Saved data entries
____________________

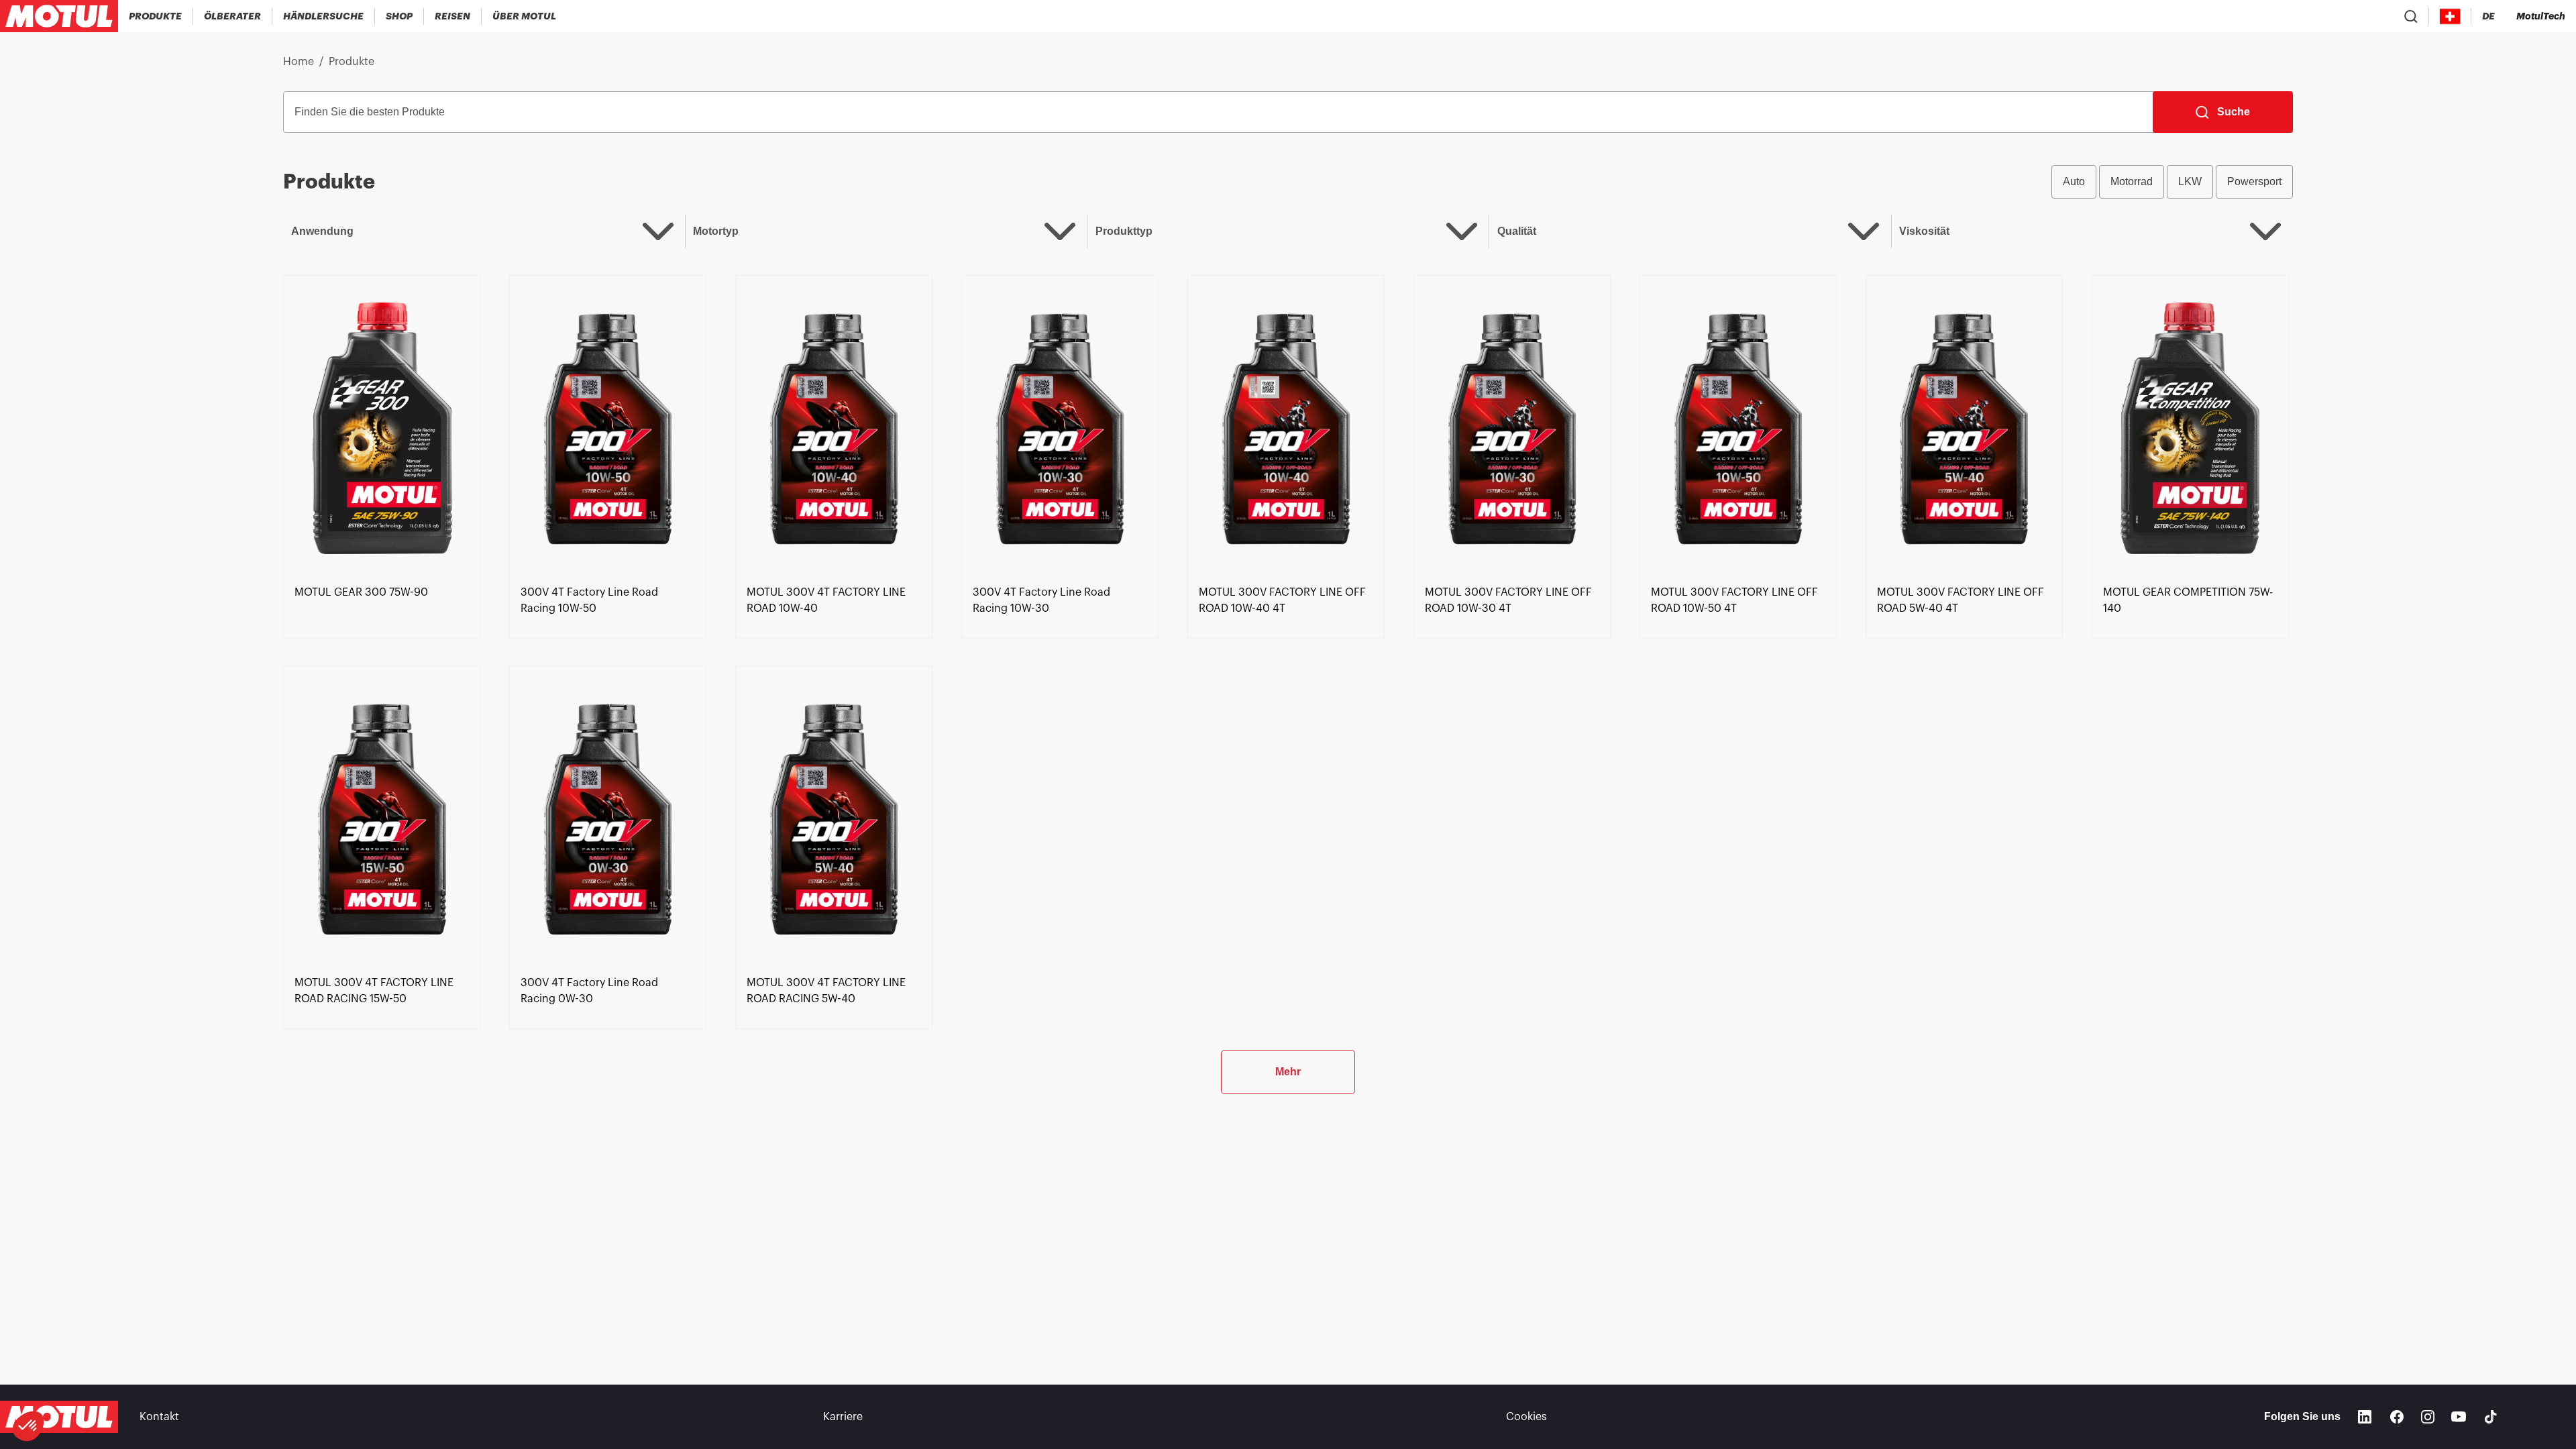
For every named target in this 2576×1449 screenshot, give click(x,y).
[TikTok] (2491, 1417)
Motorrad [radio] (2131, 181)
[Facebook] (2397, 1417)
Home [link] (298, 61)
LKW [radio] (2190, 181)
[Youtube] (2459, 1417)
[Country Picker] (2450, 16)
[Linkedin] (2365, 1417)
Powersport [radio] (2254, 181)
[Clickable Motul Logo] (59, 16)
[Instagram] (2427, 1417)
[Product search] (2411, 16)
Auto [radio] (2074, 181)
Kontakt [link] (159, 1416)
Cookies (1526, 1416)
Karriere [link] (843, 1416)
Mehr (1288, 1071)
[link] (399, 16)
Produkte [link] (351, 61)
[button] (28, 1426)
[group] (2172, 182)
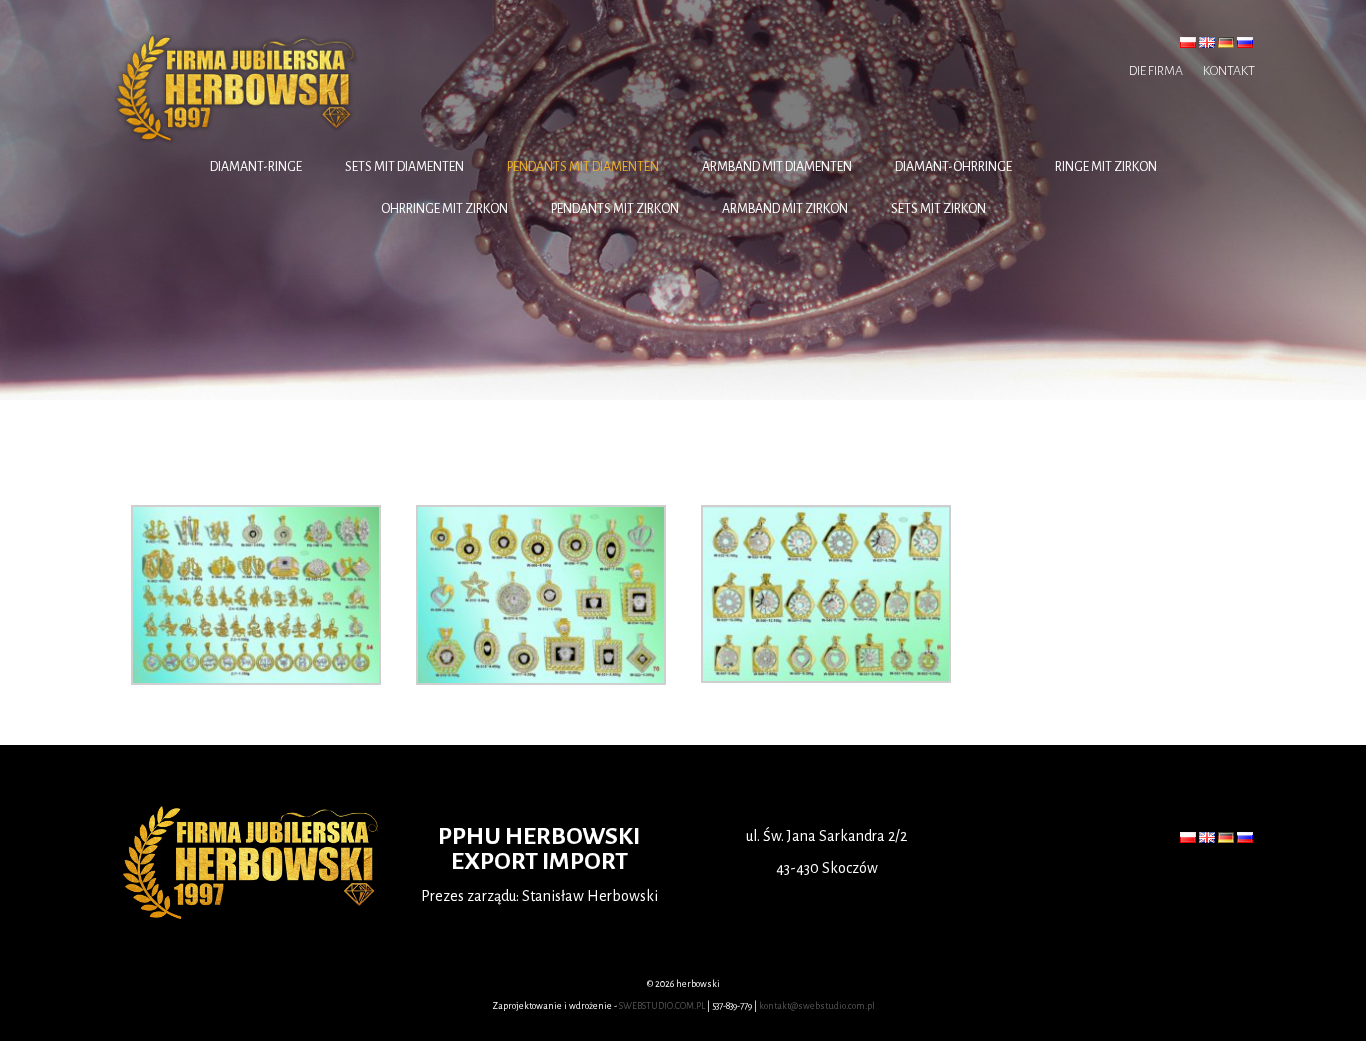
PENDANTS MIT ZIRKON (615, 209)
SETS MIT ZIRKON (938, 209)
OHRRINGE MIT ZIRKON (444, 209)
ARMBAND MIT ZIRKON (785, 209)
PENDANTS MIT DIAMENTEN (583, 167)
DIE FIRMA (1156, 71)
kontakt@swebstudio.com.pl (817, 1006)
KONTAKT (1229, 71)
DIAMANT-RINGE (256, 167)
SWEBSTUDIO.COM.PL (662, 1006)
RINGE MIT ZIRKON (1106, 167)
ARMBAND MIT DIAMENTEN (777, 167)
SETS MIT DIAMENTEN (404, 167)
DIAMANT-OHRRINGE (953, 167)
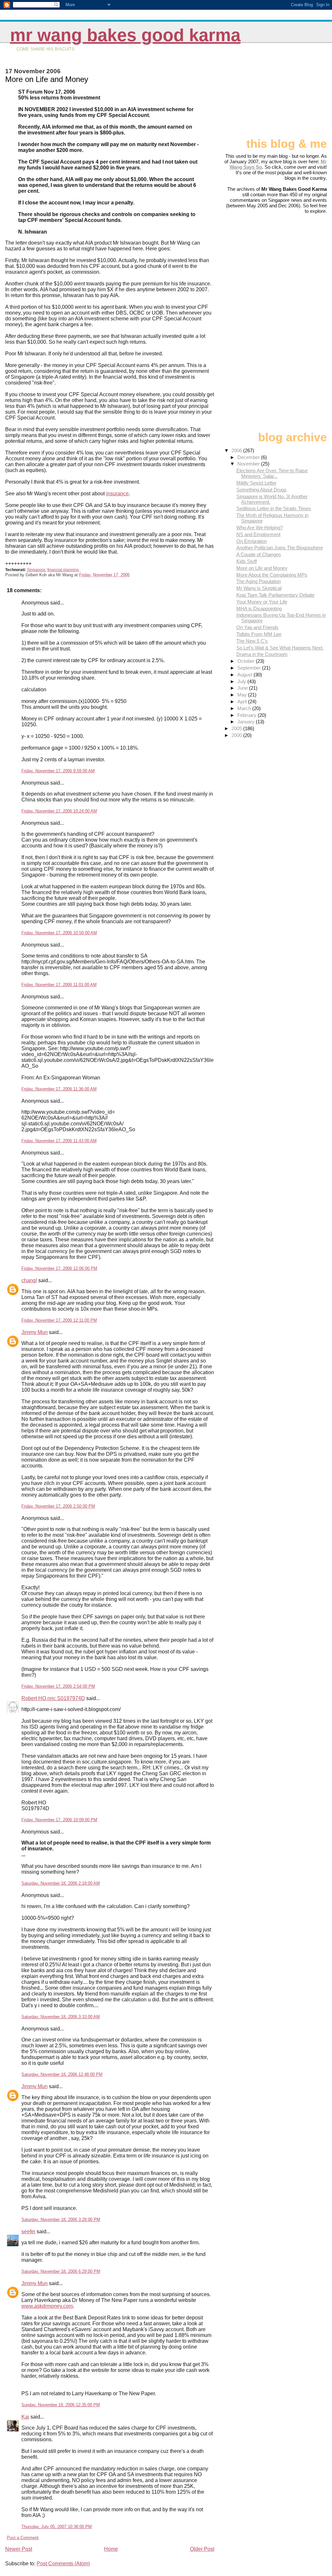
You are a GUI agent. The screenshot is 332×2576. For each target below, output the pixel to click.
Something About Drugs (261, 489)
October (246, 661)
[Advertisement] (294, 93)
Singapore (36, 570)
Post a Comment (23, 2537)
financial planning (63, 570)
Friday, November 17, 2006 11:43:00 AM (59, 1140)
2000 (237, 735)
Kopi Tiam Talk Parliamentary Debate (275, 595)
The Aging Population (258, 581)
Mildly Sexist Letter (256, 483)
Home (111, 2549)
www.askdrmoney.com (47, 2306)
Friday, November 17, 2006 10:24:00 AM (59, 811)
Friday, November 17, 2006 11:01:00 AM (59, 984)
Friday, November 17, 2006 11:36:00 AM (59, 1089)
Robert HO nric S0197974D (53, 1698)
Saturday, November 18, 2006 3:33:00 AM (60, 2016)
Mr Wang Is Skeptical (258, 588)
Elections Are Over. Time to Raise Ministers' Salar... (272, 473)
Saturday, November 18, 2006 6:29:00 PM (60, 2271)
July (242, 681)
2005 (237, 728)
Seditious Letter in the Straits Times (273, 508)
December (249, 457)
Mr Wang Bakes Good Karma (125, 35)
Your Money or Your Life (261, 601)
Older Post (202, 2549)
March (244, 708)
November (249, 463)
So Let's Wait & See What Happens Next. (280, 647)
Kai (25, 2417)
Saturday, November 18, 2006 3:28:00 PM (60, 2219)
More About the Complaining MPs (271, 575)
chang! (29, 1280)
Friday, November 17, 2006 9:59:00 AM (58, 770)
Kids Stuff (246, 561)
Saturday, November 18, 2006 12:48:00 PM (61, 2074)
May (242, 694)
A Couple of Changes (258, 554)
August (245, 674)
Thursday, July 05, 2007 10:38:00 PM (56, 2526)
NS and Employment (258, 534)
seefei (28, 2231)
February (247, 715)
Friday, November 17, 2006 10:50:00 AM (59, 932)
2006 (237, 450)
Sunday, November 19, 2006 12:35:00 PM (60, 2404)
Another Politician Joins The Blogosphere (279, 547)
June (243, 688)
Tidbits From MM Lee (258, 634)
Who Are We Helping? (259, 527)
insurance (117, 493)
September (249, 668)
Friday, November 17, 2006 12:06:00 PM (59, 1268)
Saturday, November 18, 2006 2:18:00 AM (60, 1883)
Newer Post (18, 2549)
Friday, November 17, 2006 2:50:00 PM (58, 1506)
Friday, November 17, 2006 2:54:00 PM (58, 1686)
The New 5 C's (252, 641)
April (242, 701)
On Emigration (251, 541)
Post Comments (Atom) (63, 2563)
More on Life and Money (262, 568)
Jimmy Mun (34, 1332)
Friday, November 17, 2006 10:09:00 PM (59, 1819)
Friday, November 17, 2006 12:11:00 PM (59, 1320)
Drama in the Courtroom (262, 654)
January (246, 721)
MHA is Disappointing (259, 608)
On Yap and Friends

____________________

What is expected: Across all the lines above, repeat the wording exactly and omit the pictures.

Solution for this exercise:
For every named target in this 2576×1449 screenshot, give click(x,y).
[TikTok] (2491, 1417)
Motorrad [radio] (2131, 181)
[Facebook] (2397, 1417)
Home [link] (298, 61)
LKW [radio] (2190, 181)
[Youtube] (2459, 1417)
[Country Picker] (2450, 16)
[Linkedin] (2365, 1417)
Powersport [radio] (2254, 181)
[Clickable Motul Logo] (59, 16)
[Instagram] (2427, 1417)
[Product search] (2411, 16)
Auto [radio] (2074, 181)
Kontakt [link] (159, 1416)
Cookies (1526, 1416)
Karriere [link] (843, 1416)
Mehr (1288, 1071)
[link] (399, 16)
Produkte [link] (351, 61)
[button] (28, 1426)
[group] (2172, 182)
PENDANTS MIT ZIRKON (615, 209)
SETS MIT ZIRKON (938, 209)
OHRRINGE MIT ZIRKON (444, 209)
ARMBAND MIT ZIRKON (785, 209)
PENDANTS MIT DIAMENTEN (583, 167)
DIE FIRMA (1156, 71)
kontakt@swebstudio.com.pl (817, 1006)
KONTAKT (1229, 71)
DIAMANT-RINGE (256, 167)
SWEBSTUDIO.COM.PL (662, 1006)
RINGE MIT ZIRKON (1106, 167)
ARMBAND MIT DIAMENTEN (777, 167)
SETS MIT DIAMENTEN (404, 167)
DIAMANT-OHRRINGE (953, 167)
You are a GUI agent. The screenshot is 332×2576. For each target below, output the pixel to click.
Something About Drugs (261, 489)
October (246, 661)
[Advertisement] (294, 93)
Singapore (36, 570)
Post a Comment (23, 2537)
financial planning (63, 570)
Friday, November 17, 2006 11:43:00 AM (59, 1140)
2000 (237, 735)
Kopi Tiam Talk Parliamentary Debate (275, 595)
The Aging Population (258, 581)
Mildly Sexist Letter (256, 483)
Home (111, 2549)
www.askdrmoney.com (47, 2306)
Friday, November 17, 2006 10:24:00 AM (59, 811)
Friday, November 17, 2006 11:01:00 AM (59, 984)
Friday, November 17, 2006 11:36:00 AM (59, 1089)
Robert HO nric S0197974D (53, 1698)
Saturday, November 18, 2006 3:33:00 AM (60, 2016)
Mr Wang Is Skeptical (258, 588)
Elections Are Over. Time to Raise Ministers' Salar... (272, 473)
Saturday, November 18, 2006 6:29:00 PM (60, 2271)
July (242, 681)
2005 (237, 728)
Seditious Letter in the Straits Times (273, 508)
December (249, 457)
Mr Wang Bakes Good Karma (125, 35)
Your Money or Your Life (261, 601)
Older Post (202, 2549)
March (244, 708)
November (249, 463)
So Let's Wait & See What Happens Next. (280, 647)
Kai (25, 2417)
Saturday, November 18, 2006 3:28:00 PM (60, 2219)
More About the Complaining MPs (271, 575)
chang! (29, 1280)
Friday, November 17, 2006 9:59:00 AM (58, 770)
Kids Stuff (246, 561)
Saturday, November 18, 2006 12:48:00 PM (61, 2074)
May (242, 694)
A Couple of Changes (258, 554)
August (245, 674)
Thursday, July 05, 2007 10:38:00 PM (56, 2526)
NS and Employment (258, 534)
seefei (28, 2231)
February (247, 715)
Friday, November 17, 2006 10:50:00 AM (59, 932)
2006 (237, 450)
Sunday, November 19, 2006 12:35:00 PM (60, 2404)
Another Politician Joins The Blogosphere (279, 547)
June (243, 688)
Tidbits From MM Lee (258, 634)
Who Are We Helping? (259, 527)
insurance (117, 493)
September (249, 668)
Friday, November 17, 2006 12:06:00 PM (59, 1268)
Saturday, November 18, 2006 2:18:00 AM (60, 1883)
Newer Post (18, 2549)
Friday, November 17, 2006 2:50:00 PM (58, 1506)
Friday, November 17, 2006 2:54:00 PM (58, 1686)
The New 5 C's (252, 641)
April (242, 701)
On Emigration (251, 541)
Post Comments (Atom) (63, 2563)
More on Life and Money (262, 568)
Jimmy Mun (34, 1332)
Friday, November 17, 2006 10:09:00 PM (59, 1819)
Friday, November 17, 2006 12:11:00 PM (59, 1320)
Drama in the Courtroom (262, 654)
January (246, 721)
MHA is Disappointing (259, 608)
On Yap and Friends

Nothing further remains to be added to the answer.